* Work task:
Copy exactly the line containing "privacy policy (165, 1919)" and all lines after it, through the last line of the material below; omit everything before it.

- - -

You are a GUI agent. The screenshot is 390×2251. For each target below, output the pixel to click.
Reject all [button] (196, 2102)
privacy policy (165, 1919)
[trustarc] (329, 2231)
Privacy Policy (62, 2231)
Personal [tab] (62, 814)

- - -

* Task response:
privacy policy (165, 1919)
[trustarc] (329, 2231)
Privacy Policy (62, 2231)
Personal [tab] (62, 814)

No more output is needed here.